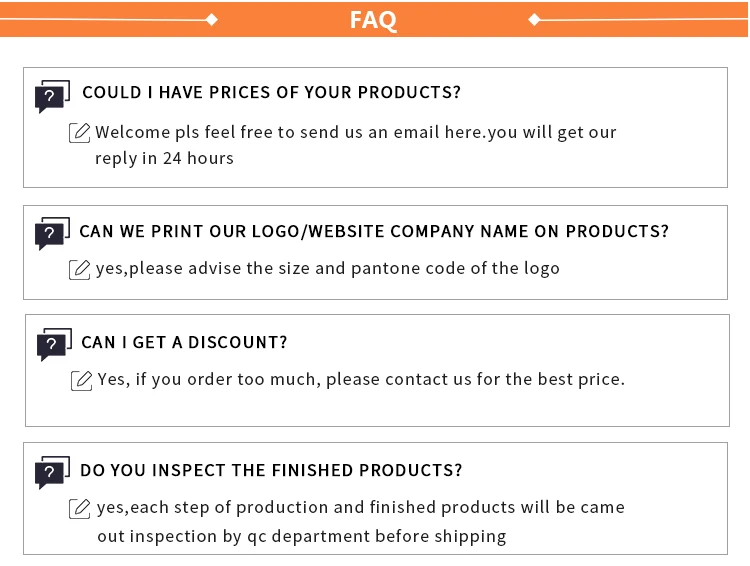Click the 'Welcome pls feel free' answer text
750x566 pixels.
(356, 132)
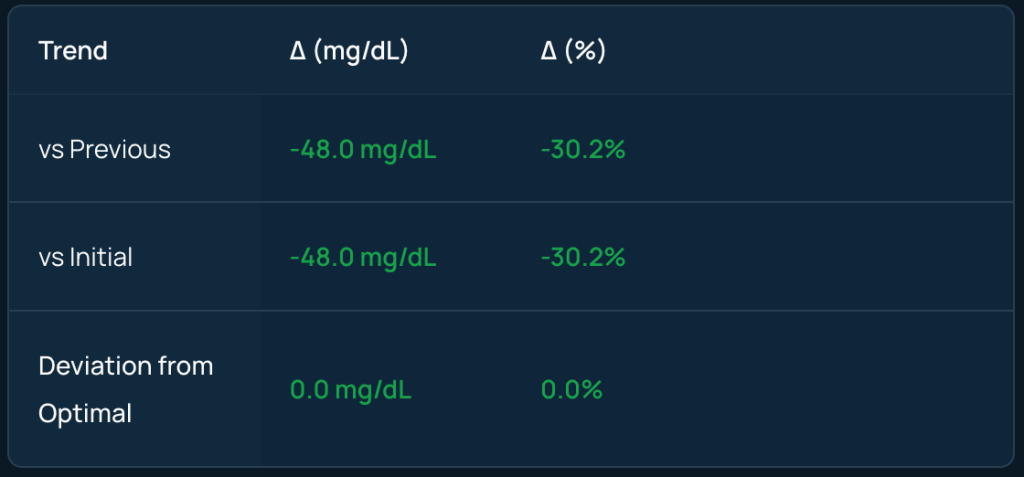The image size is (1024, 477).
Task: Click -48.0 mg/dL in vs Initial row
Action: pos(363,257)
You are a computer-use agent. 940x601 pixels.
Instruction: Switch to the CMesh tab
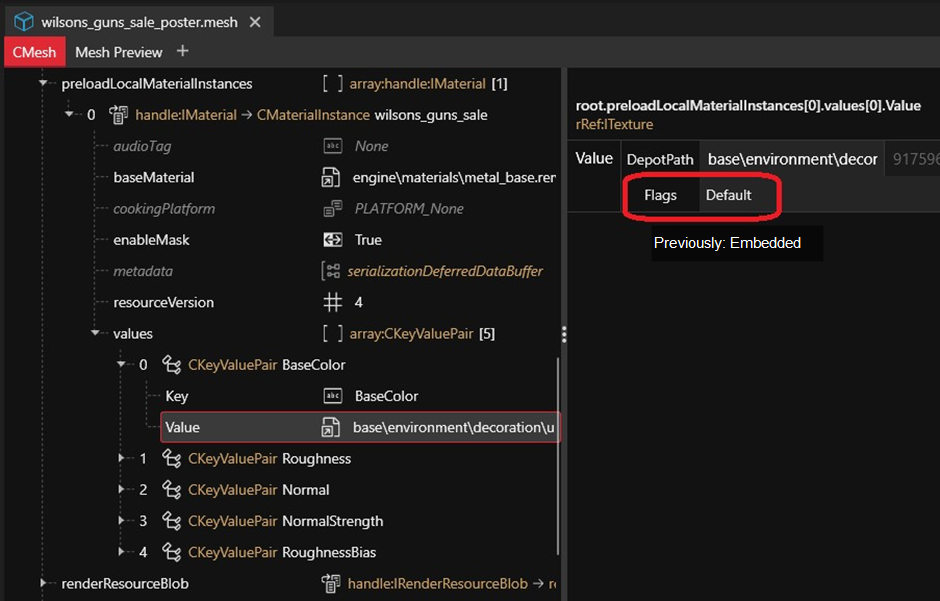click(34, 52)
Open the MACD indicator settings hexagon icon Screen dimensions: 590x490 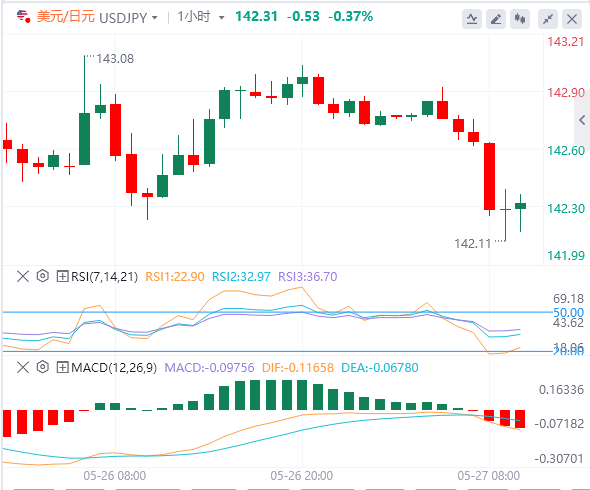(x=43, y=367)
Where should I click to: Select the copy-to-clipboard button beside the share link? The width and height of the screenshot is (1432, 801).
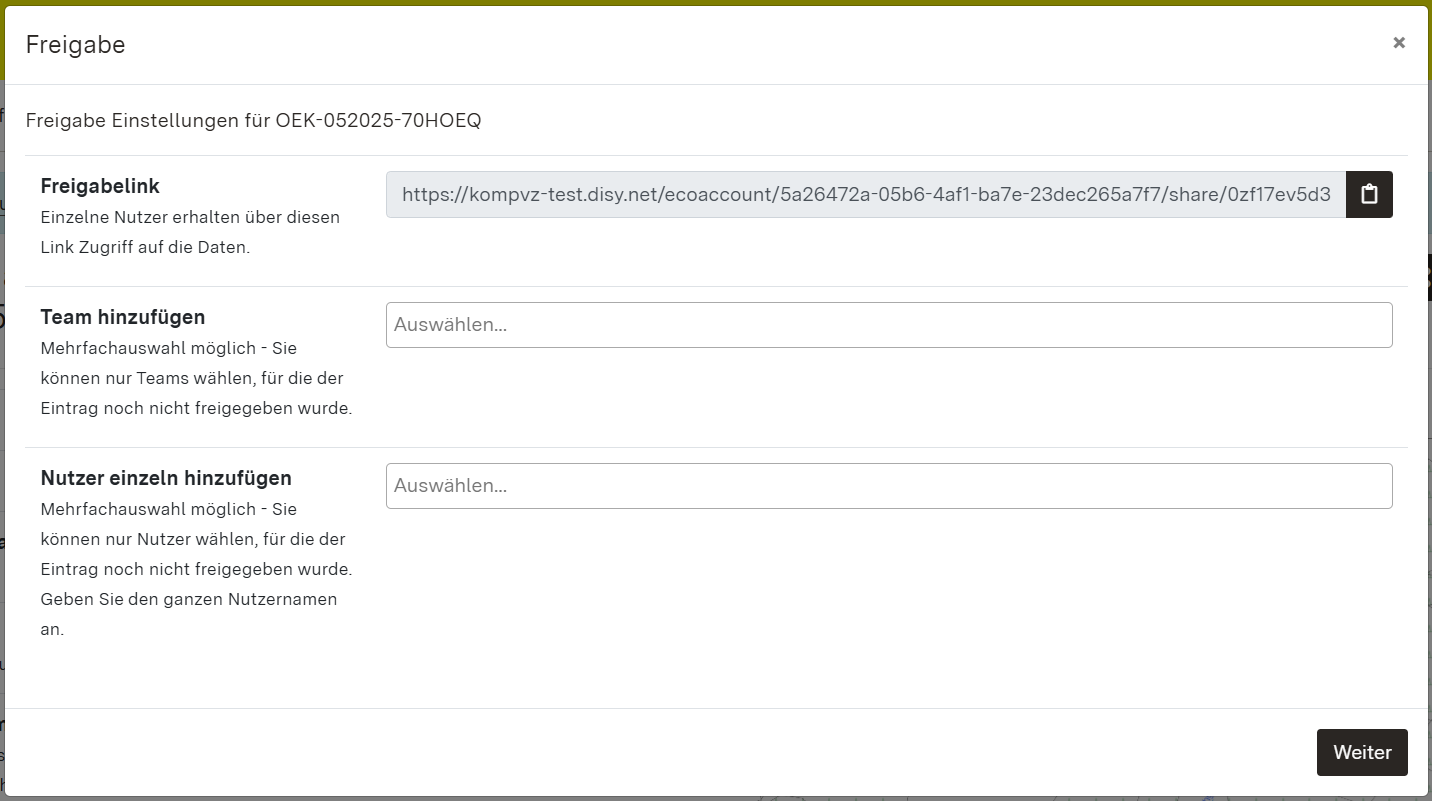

========

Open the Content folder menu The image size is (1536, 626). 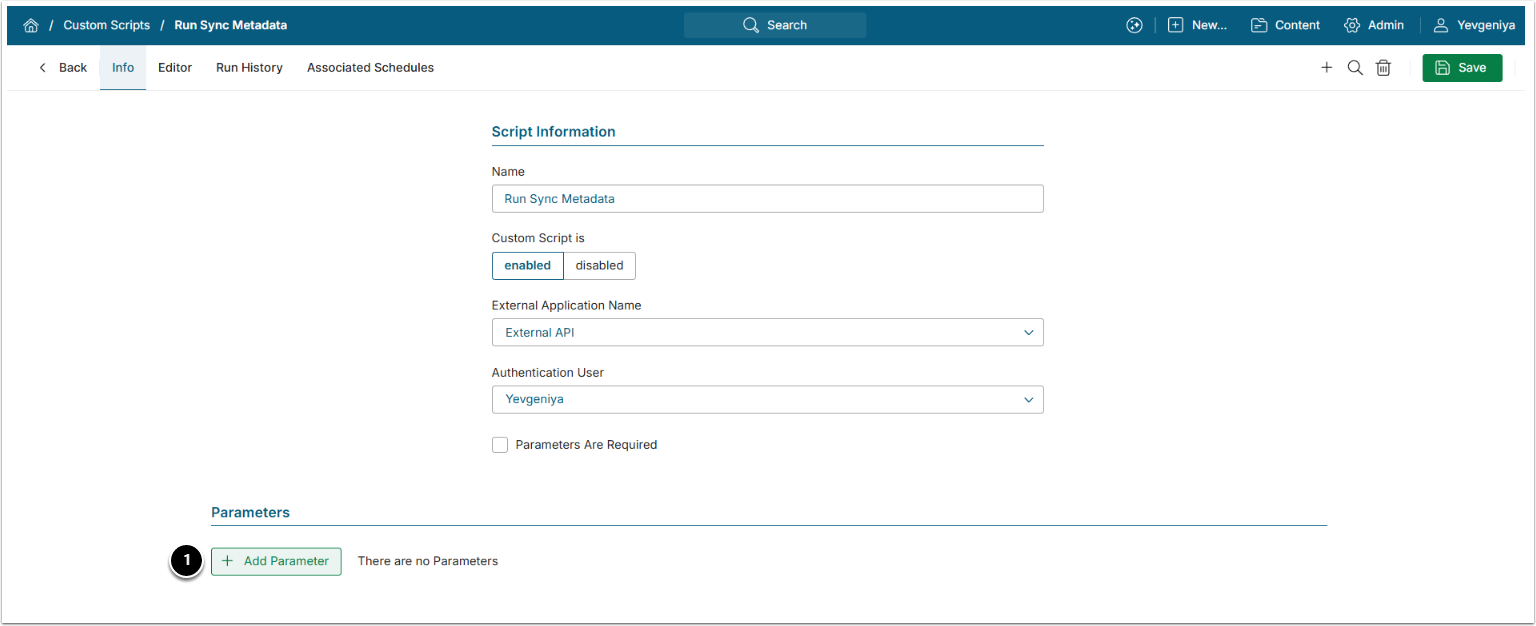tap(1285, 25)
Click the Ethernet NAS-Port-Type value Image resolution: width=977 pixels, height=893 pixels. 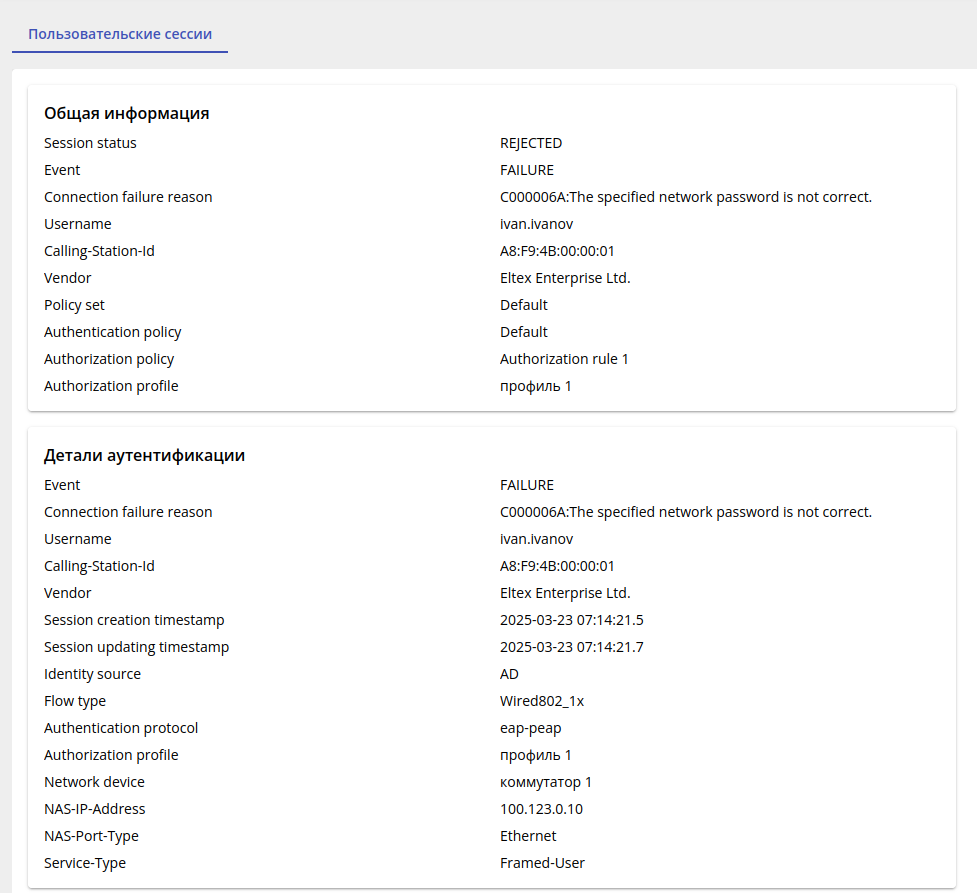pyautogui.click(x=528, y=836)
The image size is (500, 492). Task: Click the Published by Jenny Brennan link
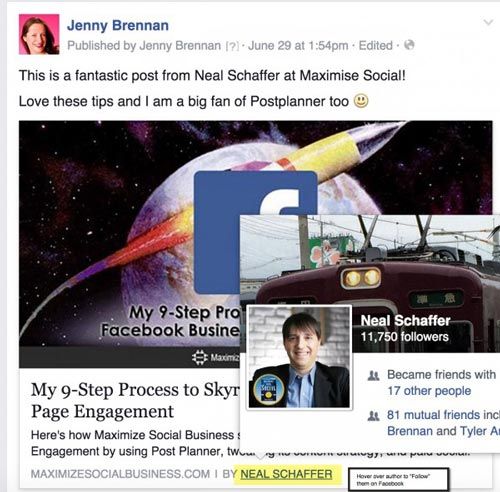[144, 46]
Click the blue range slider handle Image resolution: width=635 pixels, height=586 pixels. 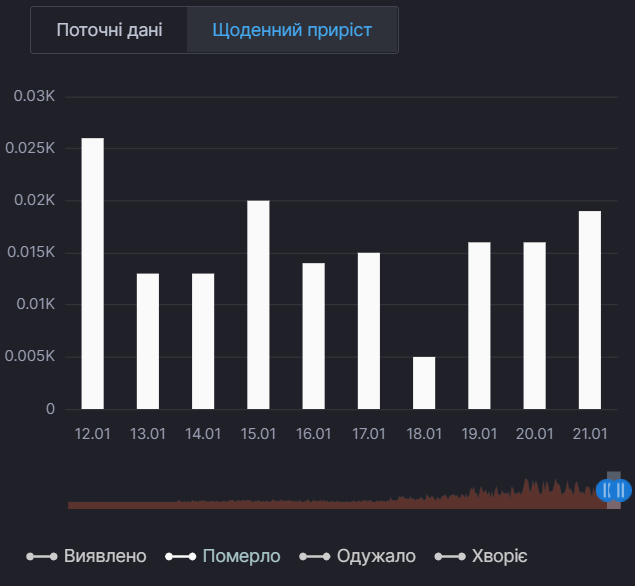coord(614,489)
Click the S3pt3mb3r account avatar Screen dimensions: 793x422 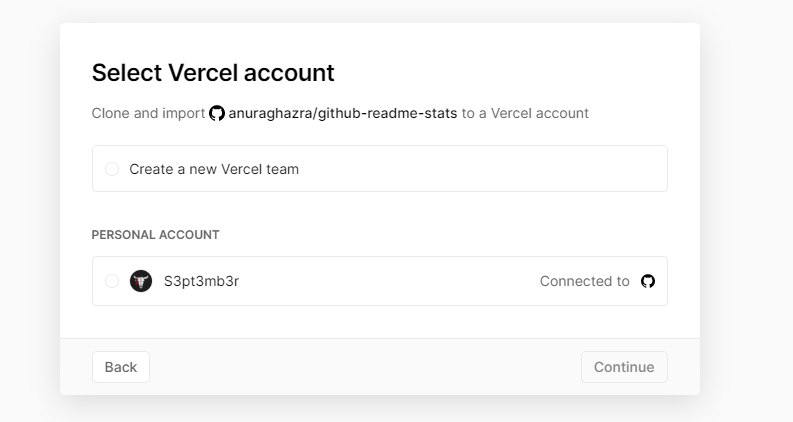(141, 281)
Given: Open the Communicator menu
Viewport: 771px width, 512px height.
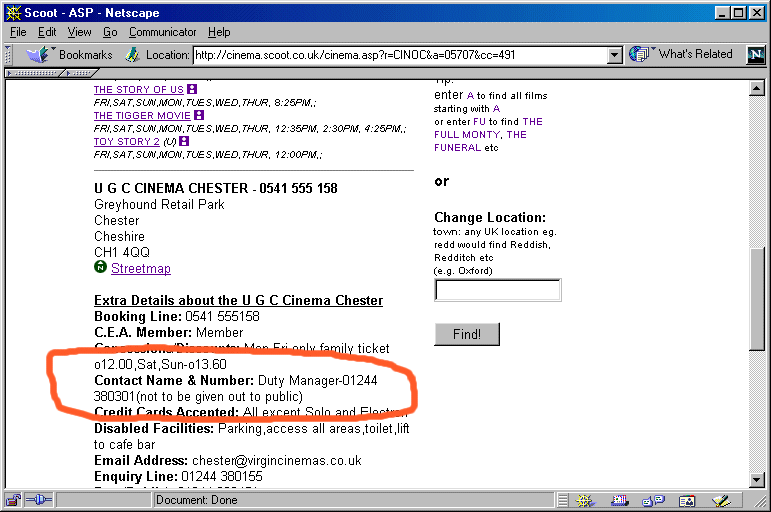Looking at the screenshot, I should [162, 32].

========

_Written task_
Print everything in the material above, from the line containing "Given: Open the Communicator menu" down to the line containing "Looking at the", with both lines included. Copy it character for character but leave out the pictures.

_Result of this task_
Given: Open the Communicator menu
Viewport: 771px width, 512px height.
Looking at the screenshot, I should [162, 32].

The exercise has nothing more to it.